What to work on: Extract every line of the items below that contains the word "should", and copy each one in full.
___ Source material ___
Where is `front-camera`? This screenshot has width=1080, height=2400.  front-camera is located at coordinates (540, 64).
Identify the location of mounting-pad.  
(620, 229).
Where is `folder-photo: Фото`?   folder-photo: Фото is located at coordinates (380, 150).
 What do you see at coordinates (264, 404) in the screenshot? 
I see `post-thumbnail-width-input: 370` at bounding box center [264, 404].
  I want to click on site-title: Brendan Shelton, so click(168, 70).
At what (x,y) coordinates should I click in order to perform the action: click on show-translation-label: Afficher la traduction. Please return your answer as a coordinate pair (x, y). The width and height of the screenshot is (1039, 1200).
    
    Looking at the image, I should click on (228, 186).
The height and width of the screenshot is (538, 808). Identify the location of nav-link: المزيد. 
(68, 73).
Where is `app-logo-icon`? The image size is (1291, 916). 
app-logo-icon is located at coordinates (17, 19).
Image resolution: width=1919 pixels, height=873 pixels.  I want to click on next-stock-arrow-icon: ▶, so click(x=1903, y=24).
___
Task result:
At what (x,y) coordinates should I click in order to perform the action: click on show-translation-label: Afficher la traduction. Please return your answer as a coordinate pair (x, y). The width and height of the screenshot is (1039, 1200).
    Looking at the image, I should click on (228, 186).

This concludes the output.